After the big U.S. Supreme Court ruling the other day, there were a lot of warnings that American elections are going to be taken over by (gasp!) corporations.

To which I thought: You mean, as opposed to now?

We got PACs. We got hard money. We got soft money. We got "issue" money. We got "independent" money. We got "527" money (don't ask).

Here in Florida, we have the Wild West — a money-laundering scheme in which anybody can put unlimited money into shadowy political committees, to influence elections anonymously.

So although this ruling does create new avenues for special-interest influence, it's just one more weapon.

(Besides, I hate to say it, but it was probably the right ruling. The law that was thrown out went too far, making it illegal for Americans to talk about elections before an election! That pesky First Amendment must apply even to those we don't like.)

Anyway, instead of wringing our hands, I have an idea.

Our best response as citizens would be to become more aware than ever of the role of money in political campaigns — to make it a part of our culture, something that we follow as keenly as sports.

Call it the "Consider the Source" campaign.

If a corporation decides under this ruling to start spreading around its money, that spending itself should become a campaign issue.

The candidates should raise it. The media should raise it. The public should raise it.

Even before this ruling, I was working on a fantasy about a "consider the source" movement in Florida politics.

For example, there is a fellow named Mike Haridopolos about whom you will hear a lot. He will be the next president of the Florida Senate. He also has a variety of these political "committees" that take money from interest groups and then move that money around, usually ending up in local legislative races.

In my fantasy, we pay attention to every dollar that Haridopolos and every other legislator with a committee takes in, Democrat and Republican alike. We track it like sports fantasy-league statistics.

And when we get a pretty postcard telling us to re-elect our own friendly Sen. Smith in our own district, paid for by the "Committee for Florida's Future and Cute Little Puppies," we should automatically know to cry out:

Consider the source!

If the money came from drug companies and nuclear-waste dumpers and electric companies, then the headline should say: "Smith Backed By Drug Companies, Nuclear Waste Dumpers, Electric Companies."

We should teach it in the schools, preach it in civic-club meetings, banner it on the front page, stress it on the air.

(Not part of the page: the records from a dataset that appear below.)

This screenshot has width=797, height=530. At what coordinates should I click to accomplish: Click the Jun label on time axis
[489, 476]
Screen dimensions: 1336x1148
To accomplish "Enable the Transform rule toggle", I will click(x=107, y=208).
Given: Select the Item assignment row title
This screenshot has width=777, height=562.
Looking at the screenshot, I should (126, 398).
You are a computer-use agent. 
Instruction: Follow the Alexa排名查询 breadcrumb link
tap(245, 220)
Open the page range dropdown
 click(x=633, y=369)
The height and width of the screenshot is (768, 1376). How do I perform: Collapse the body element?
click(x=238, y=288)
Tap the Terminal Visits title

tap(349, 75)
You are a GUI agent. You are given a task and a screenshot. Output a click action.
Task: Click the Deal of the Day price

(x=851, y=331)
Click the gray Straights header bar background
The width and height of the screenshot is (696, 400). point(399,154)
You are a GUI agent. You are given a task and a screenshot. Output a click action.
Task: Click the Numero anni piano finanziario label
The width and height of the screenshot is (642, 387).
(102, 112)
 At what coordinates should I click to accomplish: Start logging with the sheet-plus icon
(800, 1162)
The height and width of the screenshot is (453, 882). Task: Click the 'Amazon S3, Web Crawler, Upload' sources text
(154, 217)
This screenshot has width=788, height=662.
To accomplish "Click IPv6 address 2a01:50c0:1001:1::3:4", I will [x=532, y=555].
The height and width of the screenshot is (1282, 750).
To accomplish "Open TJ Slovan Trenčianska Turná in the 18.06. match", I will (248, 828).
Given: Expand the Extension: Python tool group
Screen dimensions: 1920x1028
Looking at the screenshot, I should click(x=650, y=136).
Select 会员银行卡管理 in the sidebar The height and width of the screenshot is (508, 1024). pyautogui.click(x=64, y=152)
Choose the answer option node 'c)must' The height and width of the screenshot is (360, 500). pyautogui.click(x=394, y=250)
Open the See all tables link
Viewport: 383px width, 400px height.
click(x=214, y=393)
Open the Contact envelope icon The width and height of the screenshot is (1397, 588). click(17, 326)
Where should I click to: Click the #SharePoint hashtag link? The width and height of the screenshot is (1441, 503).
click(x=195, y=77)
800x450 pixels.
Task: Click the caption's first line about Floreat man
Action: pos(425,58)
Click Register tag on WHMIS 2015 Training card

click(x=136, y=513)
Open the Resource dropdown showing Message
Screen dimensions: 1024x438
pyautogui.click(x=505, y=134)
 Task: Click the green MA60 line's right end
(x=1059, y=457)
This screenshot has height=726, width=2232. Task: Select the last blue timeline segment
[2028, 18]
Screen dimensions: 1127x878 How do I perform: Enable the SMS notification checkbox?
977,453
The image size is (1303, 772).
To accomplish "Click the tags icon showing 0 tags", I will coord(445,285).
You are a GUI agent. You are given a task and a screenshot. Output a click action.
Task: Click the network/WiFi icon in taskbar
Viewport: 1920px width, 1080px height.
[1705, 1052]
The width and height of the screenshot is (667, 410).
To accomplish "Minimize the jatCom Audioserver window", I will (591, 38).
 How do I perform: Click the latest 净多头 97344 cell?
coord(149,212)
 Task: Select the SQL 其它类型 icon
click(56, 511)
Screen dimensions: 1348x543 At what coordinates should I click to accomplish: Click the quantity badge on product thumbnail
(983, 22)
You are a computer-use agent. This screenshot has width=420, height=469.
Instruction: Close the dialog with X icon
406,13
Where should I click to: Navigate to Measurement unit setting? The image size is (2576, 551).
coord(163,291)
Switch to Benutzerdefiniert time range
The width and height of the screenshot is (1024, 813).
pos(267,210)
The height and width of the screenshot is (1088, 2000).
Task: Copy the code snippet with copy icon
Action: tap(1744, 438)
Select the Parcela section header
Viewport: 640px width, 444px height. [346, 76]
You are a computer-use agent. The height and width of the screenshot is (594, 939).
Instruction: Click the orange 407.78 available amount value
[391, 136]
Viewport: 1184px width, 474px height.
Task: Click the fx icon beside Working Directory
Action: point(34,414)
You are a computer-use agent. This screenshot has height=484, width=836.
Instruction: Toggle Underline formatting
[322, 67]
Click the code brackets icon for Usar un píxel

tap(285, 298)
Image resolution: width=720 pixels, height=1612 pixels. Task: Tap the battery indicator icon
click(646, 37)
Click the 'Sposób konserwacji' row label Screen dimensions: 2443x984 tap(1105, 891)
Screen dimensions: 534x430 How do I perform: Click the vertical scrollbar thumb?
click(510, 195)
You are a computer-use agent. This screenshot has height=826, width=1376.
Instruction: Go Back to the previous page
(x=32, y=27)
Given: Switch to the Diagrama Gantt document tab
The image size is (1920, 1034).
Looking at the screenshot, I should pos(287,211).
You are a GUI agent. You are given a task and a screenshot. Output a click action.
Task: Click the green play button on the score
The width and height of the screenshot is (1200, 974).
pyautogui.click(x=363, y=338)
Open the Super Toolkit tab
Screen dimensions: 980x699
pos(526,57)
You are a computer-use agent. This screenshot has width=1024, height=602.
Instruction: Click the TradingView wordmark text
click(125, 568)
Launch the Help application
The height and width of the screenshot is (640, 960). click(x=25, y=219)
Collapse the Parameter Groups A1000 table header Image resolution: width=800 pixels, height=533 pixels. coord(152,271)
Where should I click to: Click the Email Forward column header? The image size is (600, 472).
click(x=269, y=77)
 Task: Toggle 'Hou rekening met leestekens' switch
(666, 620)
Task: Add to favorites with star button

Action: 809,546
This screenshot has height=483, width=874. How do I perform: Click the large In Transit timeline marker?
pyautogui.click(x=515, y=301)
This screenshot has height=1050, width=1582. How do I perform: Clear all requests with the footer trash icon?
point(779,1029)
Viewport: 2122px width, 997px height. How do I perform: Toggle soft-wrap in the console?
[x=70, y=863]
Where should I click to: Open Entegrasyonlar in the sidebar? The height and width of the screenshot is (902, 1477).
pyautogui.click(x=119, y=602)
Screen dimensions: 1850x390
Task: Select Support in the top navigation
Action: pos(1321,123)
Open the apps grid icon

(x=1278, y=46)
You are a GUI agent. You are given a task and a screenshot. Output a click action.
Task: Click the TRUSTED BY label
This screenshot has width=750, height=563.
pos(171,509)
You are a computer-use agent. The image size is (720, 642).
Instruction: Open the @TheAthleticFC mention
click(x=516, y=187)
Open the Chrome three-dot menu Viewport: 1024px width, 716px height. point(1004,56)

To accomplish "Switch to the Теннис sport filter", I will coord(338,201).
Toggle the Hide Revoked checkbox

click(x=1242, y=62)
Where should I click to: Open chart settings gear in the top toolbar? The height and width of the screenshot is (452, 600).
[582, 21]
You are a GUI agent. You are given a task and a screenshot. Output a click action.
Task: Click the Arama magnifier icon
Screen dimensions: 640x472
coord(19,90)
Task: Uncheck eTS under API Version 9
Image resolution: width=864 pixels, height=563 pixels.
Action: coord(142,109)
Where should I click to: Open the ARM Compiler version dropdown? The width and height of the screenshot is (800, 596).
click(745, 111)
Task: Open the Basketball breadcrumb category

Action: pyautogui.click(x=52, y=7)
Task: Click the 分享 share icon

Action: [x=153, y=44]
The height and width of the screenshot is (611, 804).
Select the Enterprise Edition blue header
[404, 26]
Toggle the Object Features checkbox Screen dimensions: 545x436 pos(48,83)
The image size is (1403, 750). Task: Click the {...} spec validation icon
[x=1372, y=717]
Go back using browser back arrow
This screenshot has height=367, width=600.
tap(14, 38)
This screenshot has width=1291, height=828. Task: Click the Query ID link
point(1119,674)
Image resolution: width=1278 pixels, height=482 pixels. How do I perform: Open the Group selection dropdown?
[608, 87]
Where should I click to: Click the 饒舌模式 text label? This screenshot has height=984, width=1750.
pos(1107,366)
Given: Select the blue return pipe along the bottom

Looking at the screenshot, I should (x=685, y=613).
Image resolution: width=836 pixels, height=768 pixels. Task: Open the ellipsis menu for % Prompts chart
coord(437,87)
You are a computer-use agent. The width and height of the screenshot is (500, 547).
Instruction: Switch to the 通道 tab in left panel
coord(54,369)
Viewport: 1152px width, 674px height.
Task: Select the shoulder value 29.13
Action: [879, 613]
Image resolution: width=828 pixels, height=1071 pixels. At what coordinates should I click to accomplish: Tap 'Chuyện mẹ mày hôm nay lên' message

In a way, this is advocating even more "negative" campaigning, another way in which candidates and parties attack each other. It also would produce a lot of cynical instances of the pot calling the kettle black. But that's okay. In a contest between Democratic union money and Republican corporate money, at least we would know the score.

If we were starting from scratch, maybe we could write the rules differently. Some people are talking about an amendment to the Constitution — good luck with that.

But in the practical world, the Supreme Court has ruled. Money gets to talk. The only antidote to that kind of "free speech" is … more free speech that calls it out. As they say, knowledge is power.

The antidote to money in politics: knowing its source 01/25/10 [Last modified: Monday, January 25, 2010 10:58pm]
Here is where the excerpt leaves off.